Mesas para té. Rompecabezas incompletos entre caracoles rotos. Y alguien dirá
que la vieja que murió conoció a una niña austral. Y cuando suba la marea, el
día de mi muerte, la ciudad quedará bajo el agua. Las vecinas subirán a sus
hijos en los botes amarillos y esperarán. Los hombres cargarán los televisores
sobre sus cabezas. Los enfermos nadarán en sus camas de hospital y, mientras
algunos huyen al horizonte, otros visitarán a sus parientes sanos.

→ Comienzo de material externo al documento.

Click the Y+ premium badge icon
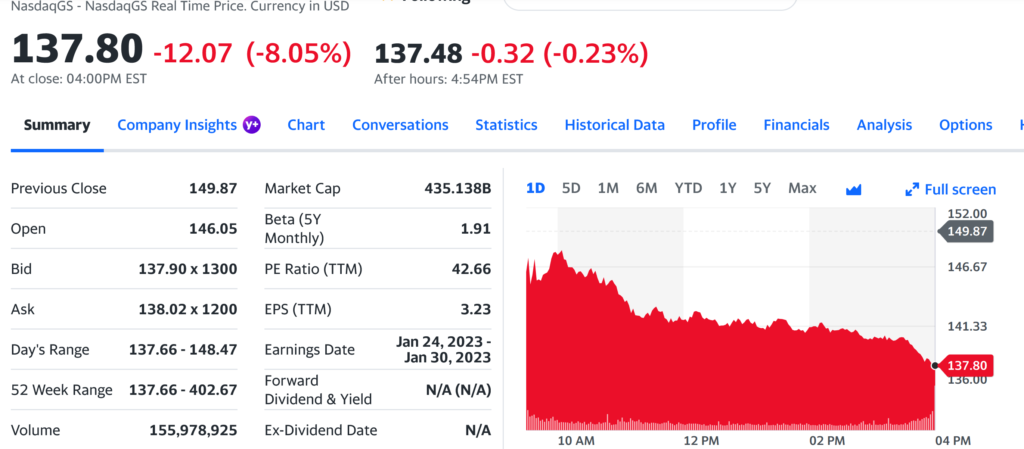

Los presos
tomarán sol en los techos que sobrepasen el nivel del agua, los fieles buscarán
a un viejo llamado Noé. Todo eso sucederá, pero nadie malinterpretará los
signos. No pensarán que fui una niña austral. Sabrán que mi hermano conoció a
una. Seré una simple vieja que muere, como las cucarachas. Aunque si mi viviera
mi esposo él podría refutarlos: hubo un tiempo que fue hombre y fue tortuga y
yo hice de todo para liberarlo de la maldición. Esa es la magia que le dejo al
mundo, además de dos hijos y todos mis nietos.